Dust devils are essentially mini-tornadoes. With wind speeds as high as 75 mph, they can rise from the surface up to several thousand feet (although most of them top out between 500 and 1,000 feet). Dust devils form when the sun heats the ground, usually in places where there are two different types of surface areas such as asphalt next to grass, a common situation at most drop zones. When hot air begins to rise from the surface into the cooler air above, it creates an unstable air mass. Since the hot air is less dense and lighter than the cooler air above it, the hot air rises and can begin to rotate and compress horizontally as the rotation increases, forming a tight, spiraling column of air. Voilà, a dust devil is born. You should also keep in mind that a dust devil will form when weather conditions are relatively calm, there is little or no wind and the DZ is under clear skies: in other words, during perfect jumping conditions!

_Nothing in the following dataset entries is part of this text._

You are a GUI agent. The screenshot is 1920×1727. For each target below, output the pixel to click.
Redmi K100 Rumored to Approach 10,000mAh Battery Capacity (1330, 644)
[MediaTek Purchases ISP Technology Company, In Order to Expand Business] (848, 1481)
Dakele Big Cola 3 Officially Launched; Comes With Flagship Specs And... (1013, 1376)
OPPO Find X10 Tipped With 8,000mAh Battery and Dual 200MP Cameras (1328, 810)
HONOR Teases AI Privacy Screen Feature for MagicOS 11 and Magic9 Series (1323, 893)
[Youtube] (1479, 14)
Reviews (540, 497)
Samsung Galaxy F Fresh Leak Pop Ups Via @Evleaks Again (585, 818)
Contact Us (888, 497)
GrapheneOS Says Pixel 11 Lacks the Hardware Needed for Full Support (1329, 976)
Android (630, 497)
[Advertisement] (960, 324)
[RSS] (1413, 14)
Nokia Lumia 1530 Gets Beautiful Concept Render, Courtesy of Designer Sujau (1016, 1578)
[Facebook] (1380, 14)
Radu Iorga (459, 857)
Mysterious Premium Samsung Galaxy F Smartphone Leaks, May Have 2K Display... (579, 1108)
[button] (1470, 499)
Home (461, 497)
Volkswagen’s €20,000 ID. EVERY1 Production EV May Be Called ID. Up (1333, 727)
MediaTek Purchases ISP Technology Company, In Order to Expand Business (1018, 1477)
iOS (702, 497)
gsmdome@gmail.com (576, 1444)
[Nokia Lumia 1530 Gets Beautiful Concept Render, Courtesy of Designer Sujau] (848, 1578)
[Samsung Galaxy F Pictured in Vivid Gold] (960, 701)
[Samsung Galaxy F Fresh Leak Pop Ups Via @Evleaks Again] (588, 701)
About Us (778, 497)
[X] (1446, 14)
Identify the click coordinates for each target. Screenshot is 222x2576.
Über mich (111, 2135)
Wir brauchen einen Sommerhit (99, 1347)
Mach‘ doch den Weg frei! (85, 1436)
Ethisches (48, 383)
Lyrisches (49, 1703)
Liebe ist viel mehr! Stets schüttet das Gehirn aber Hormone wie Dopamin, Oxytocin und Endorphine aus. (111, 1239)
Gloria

Skydivers who jump at drop zones in desert locations are accustomed to seeing dust devils recklessly wandering across the airport during the warmer months. The dust and debris in a desert environment make them easy to spot, and that’s a good thing, because if you can see the dust devil, you can usually avoid it. But many dust devils are nearly impossible to see, and that is where the real hazard exists as far as skydivers are concerned. If the dust devil forms over grass, asphalt or other surfaces with very little debris that it can pull into the air, the whirling column of air can be nearly invisible.
In the past decade, at least one skydiver has died and several have suffered injuries after flying their canopies through dust devils. The fatal injury occurred to a jumper who had already landed when a dust devil re-inflated his canopy and picked him up approximately 50 feet. His canopy then collapsed, and he fell to the ground with it mostly deflated. The impact killed him instantly. Many of the injured jumpers suffered hard landings under canopies that reacted violently when they flew through nearly invisible dust devils at low altitudes.
Does this mean you should sell your gear and take up bowling for fear of a nearly invisible hazard? Probably not, but you do need to be aware of the hazards of dust devils and the fact that they can develop almost anywhere in the right weather conditions. Keep an eye out for telltale signs of turbulent air when the temperatures increase. Hopefully, you will just encounter a bit of bumpy air and turbulence when the warm air starts rising. If you are under canopy and do see signs of a dust devil, steer to avoid it if you can safely make the turn without causing a collision with another canopy or striking the ground while still in the turn. The best way to avoid injuries caused by dust devils is to recognize the environmental conditions that cause them and, during those times, vigilantly scan for and avoid them if at all possible.